Migrating from MySQL to PostgreSQL

Steve M picture Steve M · Aug 20, 2008 · Viewed 16.3k times · Source

We are currently using MySQL for a product we are building, and are keen to move to PostgreSQL as soon as possible, primarily for licensing reasons.

Has anyone else done such a move? Our database is the lifeblood of the application and will eventually be storing TBs of data, so I'm keen to hear about experiences of performance improvements/losses, major hurdles in converting SQL and stored procedures, etc.

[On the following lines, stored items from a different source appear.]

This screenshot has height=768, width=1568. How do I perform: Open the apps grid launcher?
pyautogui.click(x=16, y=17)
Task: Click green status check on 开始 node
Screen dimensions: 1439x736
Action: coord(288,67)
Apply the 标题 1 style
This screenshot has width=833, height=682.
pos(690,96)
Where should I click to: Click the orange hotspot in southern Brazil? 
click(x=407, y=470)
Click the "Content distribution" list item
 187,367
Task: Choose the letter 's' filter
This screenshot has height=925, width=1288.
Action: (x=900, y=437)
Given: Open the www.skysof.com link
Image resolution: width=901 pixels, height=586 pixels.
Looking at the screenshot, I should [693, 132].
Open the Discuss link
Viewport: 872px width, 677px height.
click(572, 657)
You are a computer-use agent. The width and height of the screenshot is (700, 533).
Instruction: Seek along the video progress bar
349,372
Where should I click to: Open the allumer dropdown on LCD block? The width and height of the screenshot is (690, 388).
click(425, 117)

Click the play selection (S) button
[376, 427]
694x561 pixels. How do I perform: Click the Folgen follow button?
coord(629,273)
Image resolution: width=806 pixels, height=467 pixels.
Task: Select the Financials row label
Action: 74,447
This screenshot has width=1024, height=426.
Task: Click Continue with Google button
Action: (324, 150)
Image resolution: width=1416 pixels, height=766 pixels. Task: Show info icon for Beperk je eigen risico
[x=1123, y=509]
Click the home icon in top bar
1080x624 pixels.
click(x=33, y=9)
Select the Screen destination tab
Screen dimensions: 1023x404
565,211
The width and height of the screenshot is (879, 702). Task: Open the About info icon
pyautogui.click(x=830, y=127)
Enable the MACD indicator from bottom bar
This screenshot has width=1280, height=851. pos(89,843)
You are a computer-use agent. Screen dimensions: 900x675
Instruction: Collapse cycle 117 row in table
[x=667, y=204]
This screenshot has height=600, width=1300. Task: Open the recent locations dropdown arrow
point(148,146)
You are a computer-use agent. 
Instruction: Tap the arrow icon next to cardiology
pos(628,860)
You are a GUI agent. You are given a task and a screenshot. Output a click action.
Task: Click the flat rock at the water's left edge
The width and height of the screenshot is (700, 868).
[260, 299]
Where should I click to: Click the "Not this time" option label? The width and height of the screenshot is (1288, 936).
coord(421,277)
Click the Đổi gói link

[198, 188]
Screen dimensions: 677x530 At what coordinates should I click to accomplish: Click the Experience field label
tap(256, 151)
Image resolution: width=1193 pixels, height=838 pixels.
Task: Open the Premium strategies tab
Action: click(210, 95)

Edit: Just to clarify to those who have asked why we don't like MySQL's licensing. We are developing a commercial product which (currently) depends on MySQL as a database back-end. Their license states we need to pay them a percentage of our list price per installation, and not a flat fee. As a startup, this is less than appealing.

Answer

Michał Rudnicki picture Michał Rudnicki · Aug 21, 2008

Steve, I had to migrate my old application the way around, that is PgSQL->MySQL. I must say, you should consider yourself lucky ;-) Common gotchas are:

  • SQL is actually pretty close to language standard, so you may suffer from MySQL's dialect you already know
  • MySQL quietly truncates varchars that exceed max length, whereas Pg complains - quick workaround is to have these columns as 'text' instead of 'varchar' and use triggers to truncate long lines
  • double quotes are used instead of reverse apostrophes
  • boolean fields are compared using IS and IS NOT operators, however MySQL-compatible INT(1) with = and <> is still possible
  • there is no REPLACE, use DELETE/INSERT combo
  • Pg is pretty strict on enforcing foreign keys integrity, so don't forget to use ON DELETE CASCADE on references
  • if you use PHP with PDO, remember to pass a parameter to lastInsertId() method - it should be sequence name, which is created usually this way: [tablename]_[primarykeyname]_seq

I hope that helps at least a bit. Have lots of fun playing with Postgres!